# Selected excerpt:
◆ ◆ ◆

Six Thinking Hats for better decision-making

Marketing Tips

In the business world making decisions is like playing chess, a single move can jeopardise a winning strategy. Individuals have their instinctive approach to decision-making, while some people are innately optimistic, and therefore don’t always consider potential downsides; others are more cautious and tend to adopt a more risk-averse outlook, inhibiting their focus on opportunities that could arise.

When it comes to decisions about marketing or brand, or anything market related, a cocktail of caution, creativity, calculation and credit-taking turns decision-making into a complex process and consequently what suffers is the introduction to new ideas. 

As humans thinking is our most powerful tool and often the best decisions emanate from looking at things from different perspectives. Hence, examining a problem from different viewpoints can help conceive a better solution by taking more things into consideration. However, changing the way we look at things when we have our instinctive way of doing so can prove challenging, especially when working in a team where different outlooks on problem-solving can clash.

◆ ◆ ◆

# Work instructions:
A – Reproduce the Six Thinking Hats passage word for word, from "When it comes" to "to new ideas.", inclusive.
B – In the Six Thinking Hats passage, what activity is business decision-making compared to?
C – Extend the Six Thinking Hats passage, beginning right after its final sentence.

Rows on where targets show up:
◆ ◆ ◆

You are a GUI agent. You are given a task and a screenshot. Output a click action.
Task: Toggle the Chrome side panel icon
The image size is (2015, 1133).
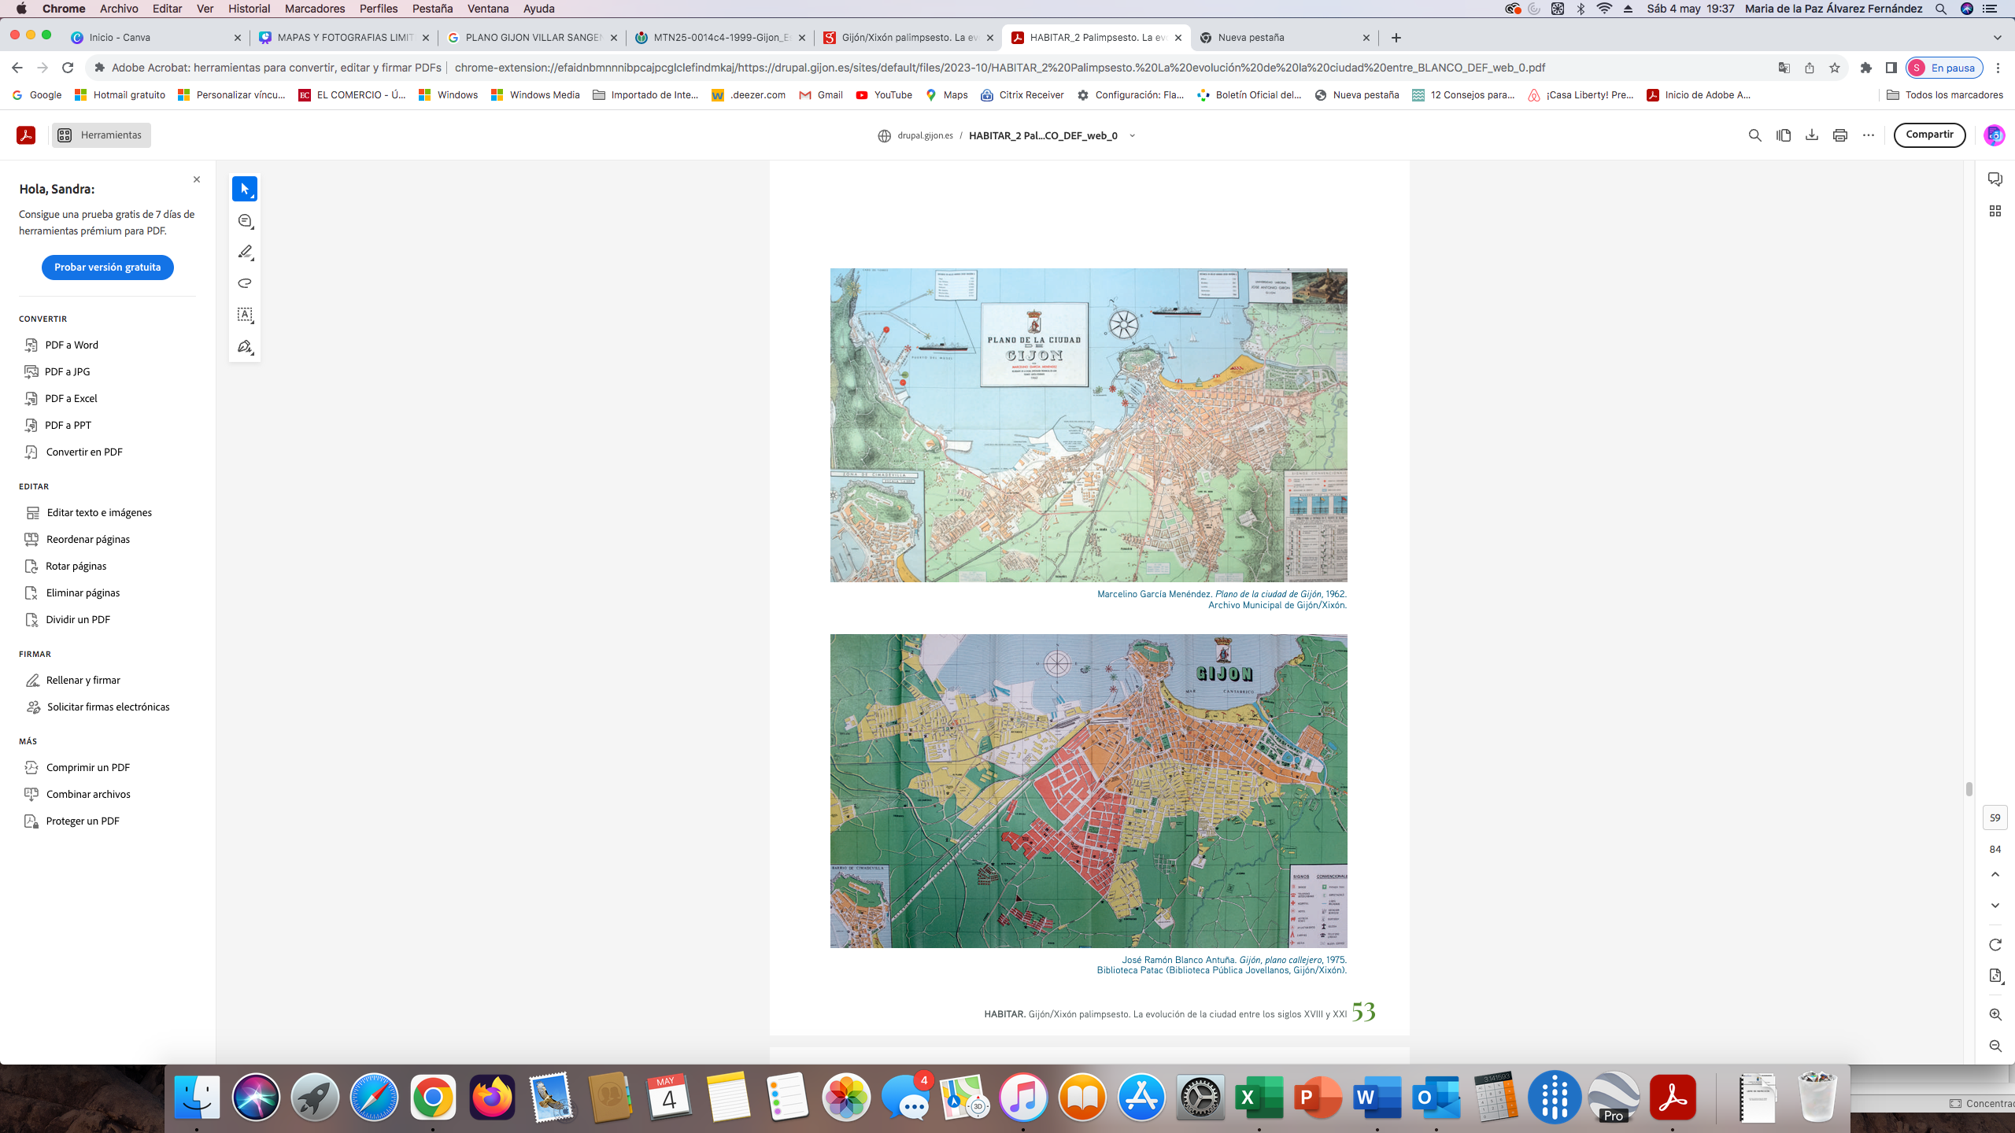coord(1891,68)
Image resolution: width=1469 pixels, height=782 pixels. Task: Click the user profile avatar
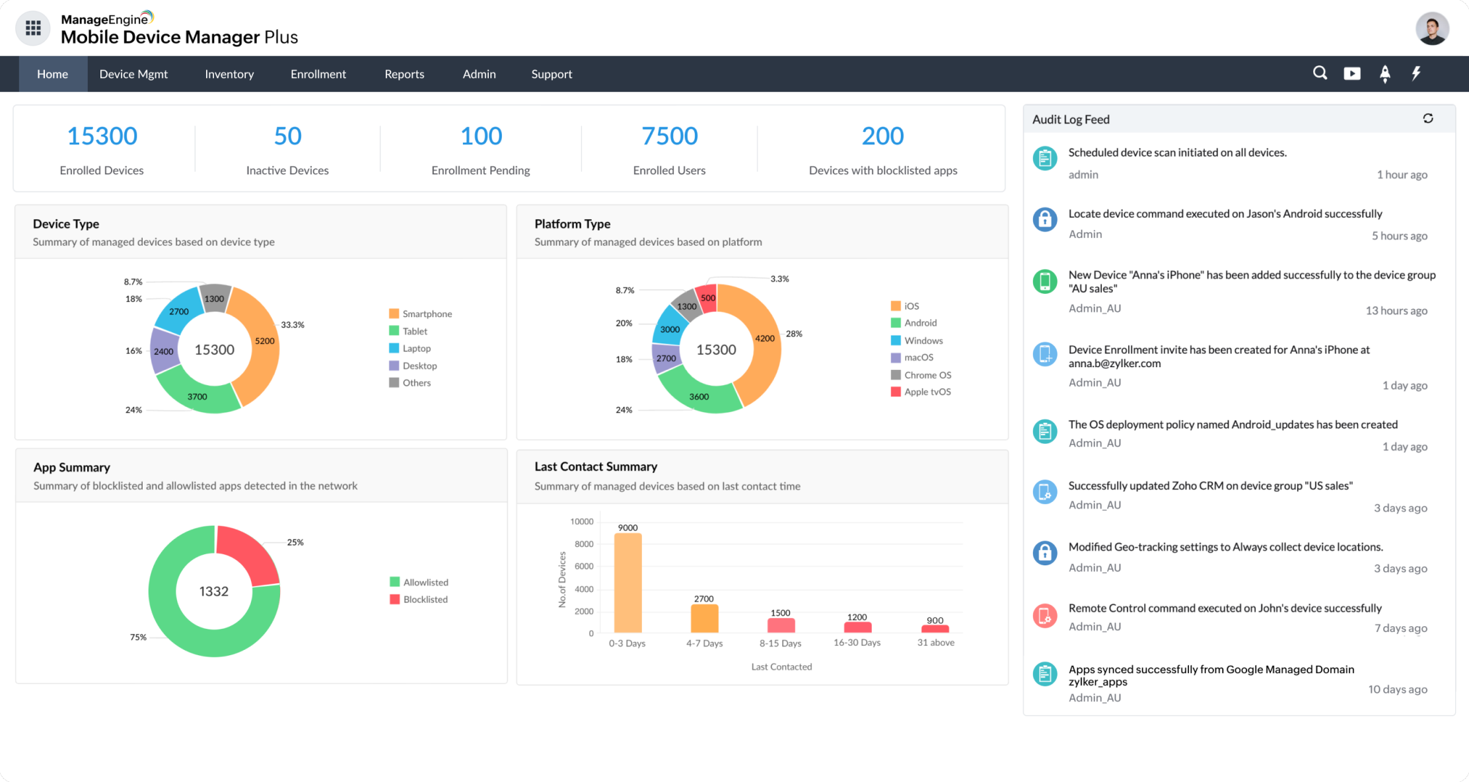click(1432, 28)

◆ ◆ ◆

# Responses to the exercise:
A –
When it comes to decisions about marketing or brand, or anything market related, a cocktail of caution, creativity, calculation and credit-taking turns decision-making into a complex process and consequently what suffers is the introduction to new ideas.

B – Playing chess.

C –
Edward de Bono, a Maltese prolific psychologist and author responsible for coining the term, “lateral thinking”, developed a method to help us solve problems by looking at them from different perspectives; the Six Thinking Hats. Although it may sound like a children’s game, Six Thinking Hats is a simple, effective parallel thinking process that helps people be more productive, focused, and mindfully involved. A powerful toolset, which once learned can be applied immediately.

The process is collected in a book by the same name, Six Thinking Hats, yet for the purpose of this piece we will break it down. The idea is that when you “wear” one of these hats you adopt a different viewpoint, but don’t worry you don’t have to go and buy colourful hats for the whole team, imagining them works just as well!

  • The White Hat calls for information known or needed, the “facts”. In marketing, this could be objectively culling data from market research.

  • The Yellow Hat symbolises brightness and optimism, wearing the Yellow Hat you explore the positives and examine value and benefits.

  • The Black Hat represents judgement, it’s the opposite to the Yellow Hat, the devil’s advocate always looking out for what could go wrong, the difficulties and risks.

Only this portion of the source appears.